• _Given instruction_: Return the stretch of the listing below from its start through the line containing "Action: pos(207,251)", reproducing every line exactly and omitting the pictures.

[start of Supplied material]

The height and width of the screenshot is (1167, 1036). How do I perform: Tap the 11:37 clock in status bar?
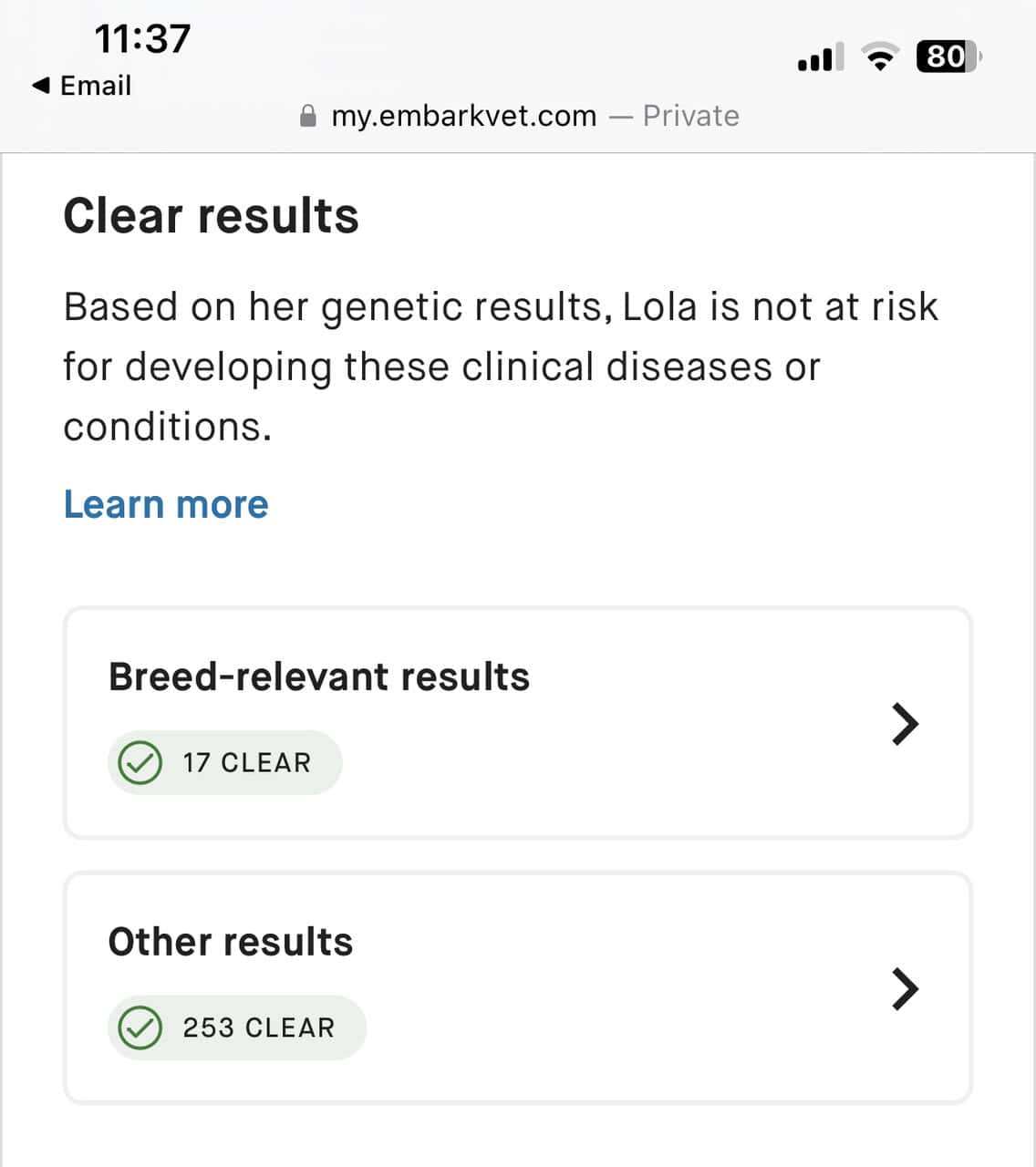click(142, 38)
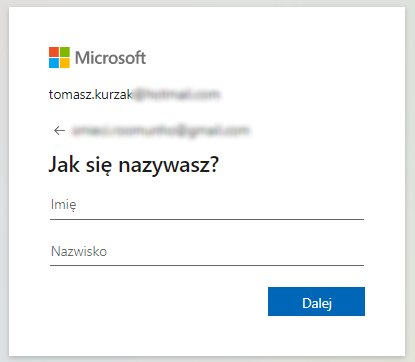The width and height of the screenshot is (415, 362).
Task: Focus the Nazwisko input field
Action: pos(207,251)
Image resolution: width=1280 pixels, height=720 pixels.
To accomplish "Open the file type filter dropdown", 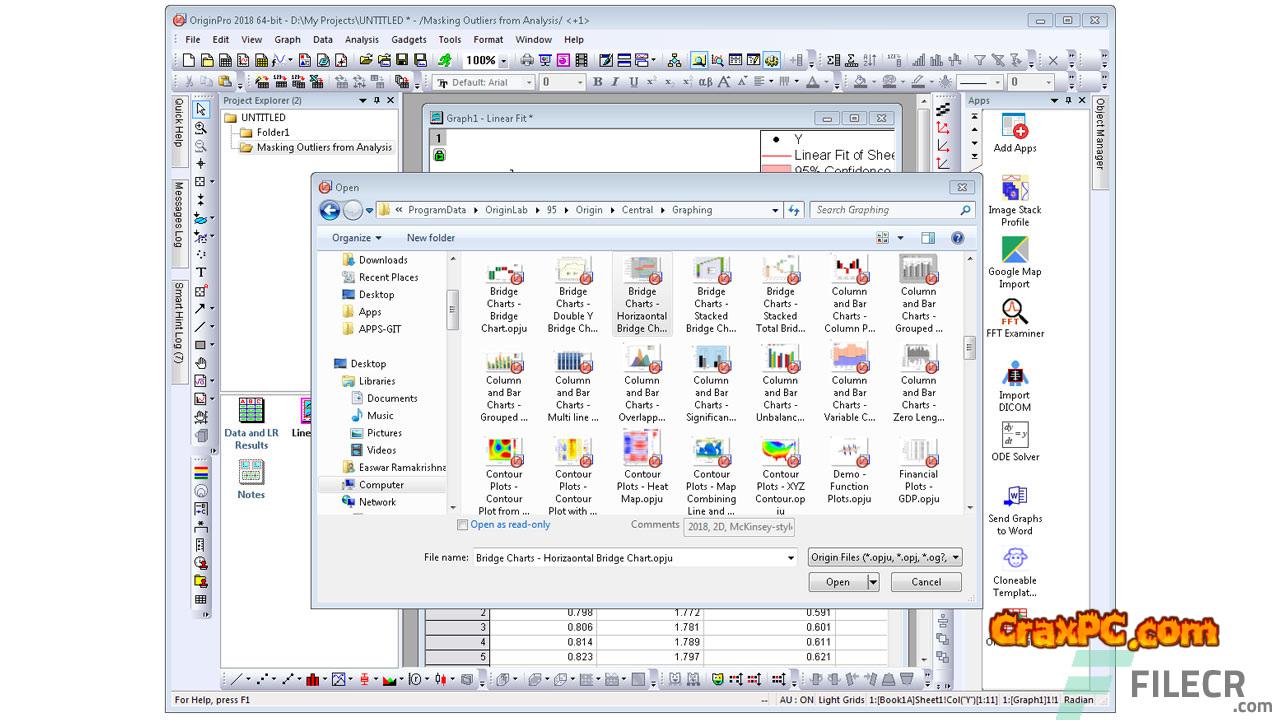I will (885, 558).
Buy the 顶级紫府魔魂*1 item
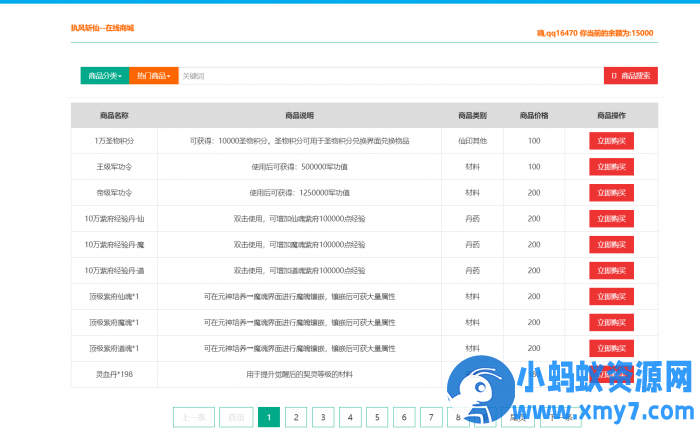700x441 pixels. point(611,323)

[end of Supplied material]

• _Exercise solution_:
The height and width of the screenshot is (1167, 1036). How do I perform: Tap the 11:37 clock in status bar?
click(142, 38)
The width and height of the screenshot is (415, 362).
Task: Focus the Nazwisko input field
Action: pos(207,251)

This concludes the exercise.